As we enter the last month of the year I am more keen than usual to mark Advent. Not with a sticky, chocolately calendar but with holly, flowers and colour.
This is the last month of an extremely difficult year. 58,000 UK dead since March, in a mere eight months. To put that in perspective 70,000 UK civilians died in the whole six years of WW2.
In that war people could still go out and enjoy a film or newsreel at The Regal or The Odeon. They could go to work, travel on buses, visit friends, go to dances. Yes they had to endure the blackout and bombs but thankfully life, as they knew it, was still there for the taking. They didn’t have to stay home-save lives.

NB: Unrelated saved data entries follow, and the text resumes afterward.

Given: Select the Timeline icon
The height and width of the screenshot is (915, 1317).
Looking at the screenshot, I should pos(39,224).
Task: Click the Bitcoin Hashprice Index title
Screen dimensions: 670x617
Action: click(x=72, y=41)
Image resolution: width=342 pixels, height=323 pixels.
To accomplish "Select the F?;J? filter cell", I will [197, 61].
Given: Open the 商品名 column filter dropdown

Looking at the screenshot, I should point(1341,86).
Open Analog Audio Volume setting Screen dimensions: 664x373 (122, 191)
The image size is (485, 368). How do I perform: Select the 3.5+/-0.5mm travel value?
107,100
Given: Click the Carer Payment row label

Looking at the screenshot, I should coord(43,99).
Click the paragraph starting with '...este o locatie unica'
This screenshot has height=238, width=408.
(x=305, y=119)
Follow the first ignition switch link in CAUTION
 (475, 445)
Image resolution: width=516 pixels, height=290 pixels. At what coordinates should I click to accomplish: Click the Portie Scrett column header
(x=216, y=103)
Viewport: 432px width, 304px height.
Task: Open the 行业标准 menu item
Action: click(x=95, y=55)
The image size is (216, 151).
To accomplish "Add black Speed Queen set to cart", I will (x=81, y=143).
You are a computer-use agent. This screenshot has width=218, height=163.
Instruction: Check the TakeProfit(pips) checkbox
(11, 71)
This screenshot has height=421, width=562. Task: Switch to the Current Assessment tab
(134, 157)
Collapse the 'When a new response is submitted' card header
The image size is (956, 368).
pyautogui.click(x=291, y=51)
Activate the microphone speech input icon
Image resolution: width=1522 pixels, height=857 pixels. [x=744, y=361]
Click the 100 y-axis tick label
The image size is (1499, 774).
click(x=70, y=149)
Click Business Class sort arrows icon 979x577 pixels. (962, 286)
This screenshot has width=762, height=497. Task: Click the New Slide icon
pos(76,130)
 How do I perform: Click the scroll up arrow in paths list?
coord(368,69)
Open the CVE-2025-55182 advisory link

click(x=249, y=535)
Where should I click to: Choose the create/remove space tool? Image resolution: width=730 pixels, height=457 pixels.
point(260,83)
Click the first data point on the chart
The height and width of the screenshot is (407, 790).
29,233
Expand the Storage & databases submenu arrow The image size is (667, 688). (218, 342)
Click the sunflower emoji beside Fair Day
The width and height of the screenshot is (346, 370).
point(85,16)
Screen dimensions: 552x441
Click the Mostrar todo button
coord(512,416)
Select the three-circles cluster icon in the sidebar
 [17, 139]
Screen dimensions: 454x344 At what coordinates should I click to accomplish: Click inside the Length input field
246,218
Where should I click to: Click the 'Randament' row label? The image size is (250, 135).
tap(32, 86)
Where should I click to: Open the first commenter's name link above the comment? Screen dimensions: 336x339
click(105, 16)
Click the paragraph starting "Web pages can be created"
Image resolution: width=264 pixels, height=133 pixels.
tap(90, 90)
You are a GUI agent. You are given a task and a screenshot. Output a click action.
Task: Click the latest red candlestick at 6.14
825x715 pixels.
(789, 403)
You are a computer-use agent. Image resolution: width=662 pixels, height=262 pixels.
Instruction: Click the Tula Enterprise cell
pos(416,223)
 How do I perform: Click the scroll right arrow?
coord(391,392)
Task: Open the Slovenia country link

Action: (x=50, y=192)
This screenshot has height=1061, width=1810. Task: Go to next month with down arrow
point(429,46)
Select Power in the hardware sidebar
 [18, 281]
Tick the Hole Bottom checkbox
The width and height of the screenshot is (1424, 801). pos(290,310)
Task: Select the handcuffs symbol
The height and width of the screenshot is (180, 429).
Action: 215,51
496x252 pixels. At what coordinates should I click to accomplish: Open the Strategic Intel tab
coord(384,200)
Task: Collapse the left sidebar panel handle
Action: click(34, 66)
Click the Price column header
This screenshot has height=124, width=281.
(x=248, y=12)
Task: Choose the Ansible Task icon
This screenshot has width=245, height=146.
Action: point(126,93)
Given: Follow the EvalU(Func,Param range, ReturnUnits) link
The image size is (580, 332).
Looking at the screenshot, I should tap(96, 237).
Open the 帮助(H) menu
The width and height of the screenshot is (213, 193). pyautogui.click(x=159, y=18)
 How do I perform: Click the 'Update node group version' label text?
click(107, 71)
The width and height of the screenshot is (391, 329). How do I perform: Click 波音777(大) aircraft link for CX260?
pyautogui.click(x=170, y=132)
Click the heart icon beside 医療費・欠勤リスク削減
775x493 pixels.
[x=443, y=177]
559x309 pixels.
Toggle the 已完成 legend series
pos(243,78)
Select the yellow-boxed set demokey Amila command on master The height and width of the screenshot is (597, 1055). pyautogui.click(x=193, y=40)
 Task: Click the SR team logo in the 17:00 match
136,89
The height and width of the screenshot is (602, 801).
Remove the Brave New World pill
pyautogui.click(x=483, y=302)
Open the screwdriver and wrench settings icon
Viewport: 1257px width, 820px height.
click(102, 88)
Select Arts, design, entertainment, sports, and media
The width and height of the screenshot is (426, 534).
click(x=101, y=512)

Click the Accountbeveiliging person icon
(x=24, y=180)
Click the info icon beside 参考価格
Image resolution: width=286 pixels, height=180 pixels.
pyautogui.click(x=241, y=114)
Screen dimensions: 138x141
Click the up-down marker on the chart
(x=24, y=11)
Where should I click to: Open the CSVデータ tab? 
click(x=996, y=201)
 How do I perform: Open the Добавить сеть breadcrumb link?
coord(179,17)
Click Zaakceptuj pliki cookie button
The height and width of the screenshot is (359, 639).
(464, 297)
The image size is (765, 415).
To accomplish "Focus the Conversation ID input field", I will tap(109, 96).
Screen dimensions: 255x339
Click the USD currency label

But for us, two generations after WW2, the last week of March began badly. I remember queuing for groceries, watching empty buses sail by and, hearing from others, that supermarkets were stripped of nutritious foods. Who could fail to be moved by the tv interview of the absolutely knackered nurse crying into the camera as her supermarket had no food left and she had nothing to eat.
By April I couldn’t get a delivery slot with Sainsburys and relied on a farm shop, local butcher and great friends and neighbours to provide me with groceries.
Come May we were all used to face masks, zoom, home baking, hand sanitiser, leaving goodies on each others’ doorsteps and hot weather. It was a beautiful spring with very little traffic. And there had been a debate about whether face mask wearing would help stop the spread of coronavirus. It seems astonishing now.
In May we had our regular grocery deliveries back again and I began to venture out much more. I also spent a lot of time in the garden, improving it, along with a friend. But by July I began to get tired. I’d done charity sales and grown a lot of vegetables. I needed to do so much cutting back in the garden and I felt in great need of a holiday. But travel was verboten.
And, in September, to add to the weariness, our breakfast room ceiling fell in. That created even more toil. It had been a hard year and once that was finished off and painted Richard and I finally went on holiday.
After that I began to pick up. There was far less to do in the garden and the trip to Devon revived us. In October we travelled there again. But we had to rush home ahead of lockdown#2.
This last month has been a duller than usual November. Grey skies have made an uninspiring backdrop to leafless trees. But we are still here. We haven’t had covid_19. We haven’t been laid off and we aren’t looking at a lonely Christmas nor a cold, hungry one.
In a couple of weeks I shall start making my Christmas charity donations. This year the need seems greater than ever. We can only pray that the vaccine roll out will be earlier rather than later.
We all need more colour in our lives.